→ **Your assignment**
For the listing below, print exactly the lines from the line with "Section IV (98, 573)" to the line with "Weiter einkaufen (512, 661)", both included, and nothing beyond them.
........
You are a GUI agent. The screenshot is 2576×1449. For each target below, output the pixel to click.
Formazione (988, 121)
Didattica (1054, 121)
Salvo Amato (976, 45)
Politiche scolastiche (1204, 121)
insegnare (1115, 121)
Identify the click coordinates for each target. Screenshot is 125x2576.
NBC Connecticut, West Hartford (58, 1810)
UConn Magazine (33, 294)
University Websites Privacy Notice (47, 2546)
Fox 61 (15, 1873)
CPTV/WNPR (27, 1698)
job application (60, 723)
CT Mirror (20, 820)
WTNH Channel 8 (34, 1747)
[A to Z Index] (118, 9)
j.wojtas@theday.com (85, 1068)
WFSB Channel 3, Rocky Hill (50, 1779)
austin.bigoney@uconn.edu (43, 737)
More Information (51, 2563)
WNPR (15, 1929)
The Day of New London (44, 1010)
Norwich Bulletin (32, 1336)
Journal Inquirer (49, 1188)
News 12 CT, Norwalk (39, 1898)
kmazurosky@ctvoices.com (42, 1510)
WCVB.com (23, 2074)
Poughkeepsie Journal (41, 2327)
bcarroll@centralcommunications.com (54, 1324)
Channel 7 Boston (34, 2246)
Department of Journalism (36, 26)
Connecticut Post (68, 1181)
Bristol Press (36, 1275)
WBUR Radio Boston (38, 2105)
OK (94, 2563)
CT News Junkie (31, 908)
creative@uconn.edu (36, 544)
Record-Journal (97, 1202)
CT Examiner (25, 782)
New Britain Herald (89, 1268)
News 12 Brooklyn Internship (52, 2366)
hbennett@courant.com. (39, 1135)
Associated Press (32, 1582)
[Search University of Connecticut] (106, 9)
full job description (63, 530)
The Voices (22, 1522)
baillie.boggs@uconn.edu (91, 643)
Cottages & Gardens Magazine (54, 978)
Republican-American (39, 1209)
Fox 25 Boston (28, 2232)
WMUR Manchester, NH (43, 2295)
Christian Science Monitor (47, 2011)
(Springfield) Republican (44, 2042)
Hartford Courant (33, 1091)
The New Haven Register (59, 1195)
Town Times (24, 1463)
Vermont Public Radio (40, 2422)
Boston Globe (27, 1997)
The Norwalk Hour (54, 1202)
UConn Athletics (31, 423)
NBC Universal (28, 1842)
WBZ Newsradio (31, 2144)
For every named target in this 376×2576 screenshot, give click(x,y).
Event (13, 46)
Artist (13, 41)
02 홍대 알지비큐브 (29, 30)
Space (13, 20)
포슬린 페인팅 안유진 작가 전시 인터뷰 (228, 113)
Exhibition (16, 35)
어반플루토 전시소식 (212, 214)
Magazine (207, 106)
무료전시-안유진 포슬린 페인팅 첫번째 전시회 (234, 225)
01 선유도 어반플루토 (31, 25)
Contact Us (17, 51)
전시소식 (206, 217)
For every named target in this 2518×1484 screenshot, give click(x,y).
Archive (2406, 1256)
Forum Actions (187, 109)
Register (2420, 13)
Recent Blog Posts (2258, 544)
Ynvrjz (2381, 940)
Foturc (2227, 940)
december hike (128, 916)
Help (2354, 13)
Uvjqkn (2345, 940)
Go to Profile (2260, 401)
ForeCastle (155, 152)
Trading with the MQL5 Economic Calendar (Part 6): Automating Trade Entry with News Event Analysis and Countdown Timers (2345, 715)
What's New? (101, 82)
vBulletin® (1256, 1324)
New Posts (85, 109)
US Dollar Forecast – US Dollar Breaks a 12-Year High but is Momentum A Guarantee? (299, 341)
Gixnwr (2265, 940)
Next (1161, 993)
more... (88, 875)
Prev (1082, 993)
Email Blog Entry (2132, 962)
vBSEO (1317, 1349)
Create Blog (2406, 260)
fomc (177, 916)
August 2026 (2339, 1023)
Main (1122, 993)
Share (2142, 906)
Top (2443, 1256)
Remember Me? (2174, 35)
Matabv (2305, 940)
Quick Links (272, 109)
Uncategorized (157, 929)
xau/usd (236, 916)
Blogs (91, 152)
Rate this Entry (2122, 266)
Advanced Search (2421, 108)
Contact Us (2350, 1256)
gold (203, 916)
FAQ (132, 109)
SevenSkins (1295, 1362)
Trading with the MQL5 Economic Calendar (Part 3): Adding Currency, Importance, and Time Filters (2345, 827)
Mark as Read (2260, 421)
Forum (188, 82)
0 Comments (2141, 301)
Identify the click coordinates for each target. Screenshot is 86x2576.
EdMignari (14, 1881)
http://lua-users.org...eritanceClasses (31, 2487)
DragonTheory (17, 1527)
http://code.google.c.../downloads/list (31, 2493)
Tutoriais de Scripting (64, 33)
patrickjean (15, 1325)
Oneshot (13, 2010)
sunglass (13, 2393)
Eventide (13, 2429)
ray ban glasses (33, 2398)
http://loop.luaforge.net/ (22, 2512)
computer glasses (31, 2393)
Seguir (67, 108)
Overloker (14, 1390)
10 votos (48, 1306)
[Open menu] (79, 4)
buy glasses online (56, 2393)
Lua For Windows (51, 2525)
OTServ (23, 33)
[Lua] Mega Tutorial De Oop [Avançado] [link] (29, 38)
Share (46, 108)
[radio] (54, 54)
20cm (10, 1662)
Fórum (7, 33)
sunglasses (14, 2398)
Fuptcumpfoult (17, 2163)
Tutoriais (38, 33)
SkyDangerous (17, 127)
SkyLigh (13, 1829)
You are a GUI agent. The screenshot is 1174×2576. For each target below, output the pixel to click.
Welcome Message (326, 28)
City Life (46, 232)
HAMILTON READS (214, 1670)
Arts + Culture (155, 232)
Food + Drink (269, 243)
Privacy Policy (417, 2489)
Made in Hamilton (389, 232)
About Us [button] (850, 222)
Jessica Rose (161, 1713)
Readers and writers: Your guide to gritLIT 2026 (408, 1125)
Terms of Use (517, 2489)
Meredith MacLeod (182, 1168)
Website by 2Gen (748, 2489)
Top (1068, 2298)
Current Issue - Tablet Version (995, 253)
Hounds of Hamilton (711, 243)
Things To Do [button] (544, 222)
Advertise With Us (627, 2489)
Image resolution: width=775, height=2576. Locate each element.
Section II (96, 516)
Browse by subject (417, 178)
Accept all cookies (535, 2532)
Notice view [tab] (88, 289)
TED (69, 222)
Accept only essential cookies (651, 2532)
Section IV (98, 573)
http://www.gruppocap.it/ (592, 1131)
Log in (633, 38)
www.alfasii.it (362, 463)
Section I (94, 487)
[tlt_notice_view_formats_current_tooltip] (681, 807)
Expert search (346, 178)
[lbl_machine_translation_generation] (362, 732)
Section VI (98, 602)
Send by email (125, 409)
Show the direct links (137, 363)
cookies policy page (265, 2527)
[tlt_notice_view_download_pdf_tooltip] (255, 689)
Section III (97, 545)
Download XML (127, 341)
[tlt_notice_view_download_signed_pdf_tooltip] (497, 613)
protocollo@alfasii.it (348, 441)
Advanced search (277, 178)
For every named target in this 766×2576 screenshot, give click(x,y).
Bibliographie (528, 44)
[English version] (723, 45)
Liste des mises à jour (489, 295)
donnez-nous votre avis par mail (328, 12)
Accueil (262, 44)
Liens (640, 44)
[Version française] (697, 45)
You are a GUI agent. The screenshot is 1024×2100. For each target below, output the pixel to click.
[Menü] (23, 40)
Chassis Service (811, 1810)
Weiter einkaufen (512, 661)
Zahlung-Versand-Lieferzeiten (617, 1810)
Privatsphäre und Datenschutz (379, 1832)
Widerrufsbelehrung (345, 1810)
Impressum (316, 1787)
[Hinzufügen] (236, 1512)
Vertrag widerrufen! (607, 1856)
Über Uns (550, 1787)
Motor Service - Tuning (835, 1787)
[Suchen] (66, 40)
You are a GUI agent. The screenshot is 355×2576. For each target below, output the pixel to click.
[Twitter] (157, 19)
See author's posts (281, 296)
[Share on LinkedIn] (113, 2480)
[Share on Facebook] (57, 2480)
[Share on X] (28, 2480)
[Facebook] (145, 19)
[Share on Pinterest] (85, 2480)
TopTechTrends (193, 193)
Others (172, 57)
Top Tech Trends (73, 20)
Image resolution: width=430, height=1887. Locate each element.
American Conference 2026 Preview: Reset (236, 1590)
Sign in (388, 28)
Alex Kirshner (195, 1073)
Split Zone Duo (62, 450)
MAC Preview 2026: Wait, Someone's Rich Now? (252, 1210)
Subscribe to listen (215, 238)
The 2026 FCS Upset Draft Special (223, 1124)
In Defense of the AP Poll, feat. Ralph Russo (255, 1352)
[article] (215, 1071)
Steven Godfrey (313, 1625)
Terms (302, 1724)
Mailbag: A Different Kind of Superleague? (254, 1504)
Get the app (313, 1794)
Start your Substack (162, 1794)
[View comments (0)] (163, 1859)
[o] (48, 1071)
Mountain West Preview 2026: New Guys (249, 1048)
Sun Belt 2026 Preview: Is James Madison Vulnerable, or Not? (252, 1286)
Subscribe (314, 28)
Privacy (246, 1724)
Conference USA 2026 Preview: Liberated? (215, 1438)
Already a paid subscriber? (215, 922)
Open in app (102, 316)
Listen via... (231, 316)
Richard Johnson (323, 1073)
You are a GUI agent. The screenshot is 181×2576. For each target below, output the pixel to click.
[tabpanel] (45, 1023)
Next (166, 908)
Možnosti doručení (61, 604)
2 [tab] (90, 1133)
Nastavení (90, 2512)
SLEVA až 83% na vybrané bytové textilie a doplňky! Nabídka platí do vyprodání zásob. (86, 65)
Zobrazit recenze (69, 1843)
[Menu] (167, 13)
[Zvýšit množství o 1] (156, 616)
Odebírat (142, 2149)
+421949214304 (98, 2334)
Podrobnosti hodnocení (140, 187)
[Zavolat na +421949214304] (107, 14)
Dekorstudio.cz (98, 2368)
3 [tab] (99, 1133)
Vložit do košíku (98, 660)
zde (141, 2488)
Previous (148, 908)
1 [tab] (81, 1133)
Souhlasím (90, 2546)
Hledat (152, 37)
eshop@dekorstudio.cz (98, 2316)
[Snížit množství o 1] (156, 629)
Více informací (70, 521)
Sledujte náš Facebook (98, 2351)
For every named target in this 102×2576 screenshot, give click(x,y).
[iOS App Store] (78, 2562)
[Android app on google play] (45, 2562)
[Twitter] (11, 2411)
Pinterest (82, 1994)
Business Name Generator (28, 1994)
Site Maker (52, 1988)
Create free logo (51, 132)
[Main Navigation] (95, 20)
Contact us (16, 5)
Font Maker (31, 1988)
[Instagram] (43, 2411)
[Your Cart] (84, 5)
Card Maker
........
→ **Exercise solution**
Section IV (98, 573)
http://www.gruppocap.it/ (592, 1131)
Log in (633, 38)
www.alfasii.it (362, 463)
Section I (94, 487)
[tlt_notice_view_formats_current_tooltip] (681, 807)
Expert search (346, 178)
[lbl_machine_translation_generation] (362, 732)
Section VI (98, 602)
Send by email (125, 409)
Show the direct links (137, 363)
cookies policy page (265, 2527)
[tlt_notice_view_download_pdf_tooltip] (255, 689)
Section III (97, 545)
Download XML (127, 341)
[tlt_notice_view_download_signed_pdf_tooltip] (497, 613)
protocollo@alfasii.it (348, 441)
Advanced search (277, 178)
For every named target in this 766×2576 screenshot, give click(x,y).
Bibliographie (528, 44)
[English version] (723, 45)
Liste des mises à jour (489, 295)
donnez-nous votre avis par mail (328, 12)
Accueil (262, 44)
Liens (640, 44)
[Version française] (697, 45)
You are a GUI agent. The screenshot is 1024×2100. For each target below, output the pixel to click.
[Menü] (23, 40)
Chassis Service (811, 1810)
Weiter einkaufen (512, 661)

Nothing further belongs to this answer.